The roustabout crew was not available at this time of night and so the three-man Halliburton crew began to reposition the diesel pump with the assistance of the crane operator. The crane operator could not see the load, which was located between larger pieces of equipment, from his position on the opposite side of the deck. The Service Co-ordinator elected to act as signalman while the other two employees acted as riggers and stood between the pipe racks on which the equipment was positioned.

When the diesel transfer pump was lifted off the deck, there was an immediate unanticipated movement of the load. The Senior Service Operator who was holding onto the pump with his hands was pulled into the pipe rack sustaining injury to his chest. The Service Operator II, who was between the pump and the surge tank, jumped out of the way of the pump, which was moving in his direction. The swinging pump hit the deck and came to rest shortly after being lifted.

The Senior Service Operator received medical treatment and was diagnosed as having a fractured rib. CONTROLS:

1. Lifting should not be attempted by Halliburton crews unless absolutely necessary.

2. Tag lines must be used for all lifts. A sudden movement of the load abruptly pulled the Senior Service

Operator into the piperack because he was not able to let go of the pump fast enough. The Service Operator II was also positioned incorrectly and could have easily been crushed between the load and the piperack if the load had moved in his direction.

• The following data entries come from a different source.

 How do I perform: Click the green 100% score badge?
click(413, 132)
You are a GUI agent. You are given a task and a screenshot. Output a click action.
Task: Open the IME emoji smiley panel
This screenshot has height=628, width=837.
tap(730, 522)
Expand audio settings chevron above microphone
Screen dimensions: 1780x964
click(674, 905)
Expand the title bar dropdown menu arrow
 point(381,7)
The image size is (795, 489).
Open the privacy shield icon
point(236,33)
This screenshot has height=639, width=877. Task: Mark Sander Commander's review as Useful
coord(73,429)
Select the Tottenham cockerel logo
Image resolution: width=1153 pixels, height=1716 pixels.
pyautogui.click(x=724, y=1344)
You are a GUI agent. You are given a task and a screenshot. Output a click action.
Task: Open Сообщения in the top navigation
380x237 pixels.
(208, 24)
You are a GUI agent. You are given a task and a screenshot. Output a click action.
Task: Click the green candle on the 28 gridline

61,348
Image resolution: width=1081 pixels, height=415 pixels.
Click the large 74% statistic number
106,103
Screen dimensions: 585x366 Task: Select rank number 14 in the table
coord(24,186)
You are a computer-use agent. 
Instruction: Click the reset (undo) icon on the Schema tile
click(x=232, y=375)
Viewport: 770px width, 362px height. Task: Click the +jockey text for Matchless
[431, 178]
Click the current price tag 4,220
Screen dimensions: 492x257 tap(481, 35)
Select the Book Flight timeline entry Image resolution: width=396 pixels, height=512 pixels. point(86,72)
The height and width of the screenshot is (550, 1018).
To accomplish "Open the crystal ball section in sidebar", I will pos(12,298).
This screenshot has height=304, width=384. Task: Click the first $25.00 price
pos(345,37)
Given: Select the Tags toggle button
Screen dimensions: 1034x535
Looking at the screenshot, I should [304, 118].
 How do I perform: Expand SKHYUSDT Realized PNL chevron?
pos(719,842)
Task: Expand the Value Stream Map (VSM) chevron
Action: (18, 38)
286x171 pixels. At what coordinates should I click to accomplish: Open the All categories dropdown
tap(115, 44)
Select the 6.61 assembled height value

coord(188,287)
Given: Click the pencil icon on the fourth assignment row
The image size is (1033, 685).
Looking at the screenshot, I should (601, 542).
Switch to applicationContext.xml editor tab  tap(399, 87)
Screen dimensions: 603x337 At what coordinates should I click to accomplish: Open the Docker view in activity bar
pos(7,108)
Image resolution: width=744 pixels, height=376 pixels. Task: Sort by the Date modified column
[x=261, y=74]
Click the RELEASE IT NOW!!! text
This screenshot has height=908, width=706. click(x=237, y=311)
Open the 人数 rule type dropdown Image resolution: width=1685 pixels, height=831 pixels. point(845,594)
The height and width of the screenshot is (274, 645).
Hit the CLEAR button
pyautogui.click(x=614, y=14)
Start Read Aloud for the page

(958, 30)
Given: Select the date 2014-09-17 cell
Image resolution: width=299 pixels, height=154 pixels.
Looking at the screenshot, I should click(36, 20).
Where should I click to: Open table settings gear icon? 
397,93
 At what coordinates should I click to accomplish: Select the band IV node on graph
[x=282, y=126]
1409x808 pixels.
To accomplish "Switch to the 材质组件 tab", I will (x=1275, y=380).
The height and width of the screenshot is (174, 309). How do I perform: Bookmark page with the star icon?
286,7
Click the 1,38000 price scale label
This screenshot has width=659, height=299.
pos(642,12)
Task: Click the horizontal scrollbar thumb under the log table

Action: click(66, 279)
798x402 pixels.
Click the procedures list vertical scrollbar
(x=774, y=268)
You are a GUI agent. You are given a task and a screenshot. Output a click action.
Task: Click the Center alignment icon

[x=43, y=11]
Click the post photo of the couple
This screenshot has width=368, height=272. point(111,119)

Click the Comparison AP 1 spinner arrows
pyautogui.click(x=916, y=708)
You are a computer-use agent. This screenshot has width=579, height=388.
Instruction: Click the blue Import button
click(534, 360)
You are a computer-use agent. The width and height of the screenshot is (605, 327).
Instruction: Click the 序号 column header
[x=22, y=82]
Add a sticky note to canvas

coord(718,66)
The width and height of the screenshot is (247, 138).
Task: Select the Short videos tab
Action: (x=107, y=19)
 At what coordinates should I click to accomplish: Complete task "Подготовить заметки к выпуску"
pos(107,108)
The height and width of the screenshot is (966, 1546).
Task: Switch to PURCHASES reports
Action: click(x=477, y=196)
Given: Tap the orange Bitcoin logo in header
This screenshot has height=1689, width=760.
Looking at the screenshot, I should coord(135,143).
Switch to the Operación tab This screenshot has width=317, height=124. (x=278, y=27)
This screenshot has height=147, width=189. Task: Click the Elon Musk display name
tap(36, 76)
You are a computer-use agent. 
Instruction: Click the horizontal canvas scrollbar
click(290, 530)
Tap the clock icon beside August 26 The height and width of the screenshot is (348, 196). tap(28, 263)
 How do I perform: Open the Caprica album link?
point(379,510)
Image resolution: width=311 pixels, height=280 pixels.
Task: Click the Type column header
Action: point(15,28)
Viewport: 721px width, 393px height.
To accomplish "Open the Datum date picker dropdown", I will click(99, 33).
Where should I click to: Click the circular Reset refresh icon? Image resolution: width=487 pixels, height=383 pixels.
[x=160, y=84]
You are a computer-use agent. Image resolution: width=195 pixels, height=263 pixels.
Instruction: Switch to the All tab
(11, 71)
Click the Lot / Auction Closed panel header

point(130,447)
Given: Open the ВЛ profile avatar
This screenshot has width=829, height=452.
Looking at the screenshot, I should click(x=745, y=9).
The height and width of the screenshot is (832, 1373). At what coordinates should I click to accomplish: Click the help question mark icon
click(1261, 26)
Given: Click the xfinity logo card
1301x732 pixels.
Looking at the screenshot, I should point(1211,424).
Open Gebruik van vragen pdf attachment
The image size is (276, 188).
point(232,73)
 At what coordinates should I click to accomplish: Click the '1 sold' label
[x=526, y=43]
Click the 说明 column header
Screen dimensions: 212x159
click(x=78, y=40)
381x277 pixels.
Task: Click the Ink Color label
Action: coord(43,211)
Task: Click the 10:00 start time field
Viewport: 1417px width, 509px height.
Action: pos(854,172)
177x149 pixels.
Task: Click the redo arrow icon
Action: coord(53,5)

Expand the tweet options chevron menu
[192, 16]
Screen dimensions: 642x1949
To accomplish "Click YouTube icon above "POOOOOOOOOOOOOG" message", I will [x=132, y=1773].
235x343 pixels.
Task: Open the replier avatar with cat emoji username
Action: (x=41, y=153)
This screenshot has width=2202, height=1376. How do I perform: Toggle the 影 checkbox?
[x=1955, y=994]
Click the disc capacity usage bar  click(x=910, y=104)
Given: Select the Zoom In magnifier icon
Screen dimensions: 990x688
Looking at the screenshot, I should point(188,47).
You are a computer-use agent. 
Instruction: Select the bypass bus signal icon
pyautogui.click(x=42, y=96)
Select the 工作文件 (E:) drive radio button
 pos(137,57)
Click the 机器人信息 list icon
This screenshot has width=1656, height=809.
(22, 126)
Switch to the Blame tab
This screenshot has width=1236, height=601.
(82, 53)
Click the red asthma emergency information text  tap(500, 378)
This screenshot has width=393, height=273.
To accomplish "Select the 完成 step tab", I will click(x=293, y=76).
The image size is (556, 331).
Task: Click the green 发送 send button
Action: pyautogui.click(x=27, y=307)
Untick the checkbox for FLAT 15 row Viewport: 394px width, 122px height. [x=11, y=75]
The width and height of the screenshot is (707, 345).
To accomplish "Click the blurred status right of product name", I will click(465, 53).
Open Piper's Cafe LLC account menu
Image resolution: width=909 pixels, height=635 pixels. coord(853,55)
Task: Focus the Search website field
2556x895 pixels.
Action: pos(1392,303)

3. Arrange training in lifting, rigging & slinging and hand signals for all field personnel. The Halliburton crew

was not aware that the crane boom was wrongly positioned and would cause the load to move sideways when it was lifted.

4. Direct the workforce on proper use of Job Safety Analyses (JSAs) and review existing JSAs for practical

applicability. A general lifting Job Safety Analysis was available at the base facility but was not present on location. The Operator was not aware of the JSA.

Flash Report – Lifting Incident Page 2 of 2 5. Examine equipment and attachments to determine how to protect them against damage during transport.

In this incident, the damage to the surge tank caused the final preparations to commence at a late hour when the roustabout crew was not available to make the lift. The delay also placed the crew in a compromising situation where they could not wait and needed to proceed in order to get their equipment ready.